Risk-stratifying patients with hepatitis C virus (HCV) cirrhosis according to medium-term prognosis will inform clinical decision-making. It is unclear which biomarkers/models are optimal for this purpose. We quantified the discriminative ability of 14 diverse biomarkers for prognosis prediction over a 4-year time.METHODS:
We recruited 1196 patients with HCV cirrhosis from the United Kingdom for a prospective study. Genetic risk score, collagen (e.g., PROC3), comorbidity (e.g., CirCom), and validated biomarkers from routine data were measured at enrollment. Participants were linked to UK hospital admission, cancer, and mortality registries. Primary endpoints were (i) liver-related outcomes for patients with compensated cirrhosis and (ii) all-cause mortality for decompensated cirrhosis. The discriminative ability of all biomarkers was quantified individually and also by the fraction of new prognostic information provided.RESULTS:
At enrollment, 289 (24%) and 907 (76%) had decompensated and compensated cirrhosis, respectively. Participants were followed for 3–4 years on average, with >70% of the follow-up time occurring post-HCV cure. Seventy-five deaths in the decompensated subgroup and 98 liver-related outcomes in the compensated subgroup were reported. The discriminative ability of the albumin-bilirubin-fibrosis-4 index (C-index: 0.71–0.72) was superior to collagen biomarkers (C-index = 0.58–0.67), genetic risk scores (C-index = 0.50–0.57), and comorbidity markers (0.53–0.60).
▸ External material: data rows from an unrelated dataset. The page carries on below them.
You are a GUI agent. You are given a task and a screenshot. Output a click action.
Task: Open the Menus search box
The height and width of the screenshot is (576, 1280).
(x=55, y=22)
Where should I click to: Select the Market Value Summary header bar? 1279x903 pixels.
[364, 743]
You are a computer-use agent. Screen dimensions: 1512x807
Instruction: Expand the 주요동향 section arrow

Validated biomarkers showed the greatest prognostic improvement when combined with a comorbidity or a collagen biomarker (generally >30% of new prognostic information added).DISCUSSION:
Inexpensive biomarkers such as the albumin-bilirubin-fibrosis-4 index predict medium-term cirrhosis prognosis moderately well and outperform collagen, genetic, and comorbidity biomarkers. Improvement of performance was greatest when a validated test was combined with comorbidity or collagen biomarker.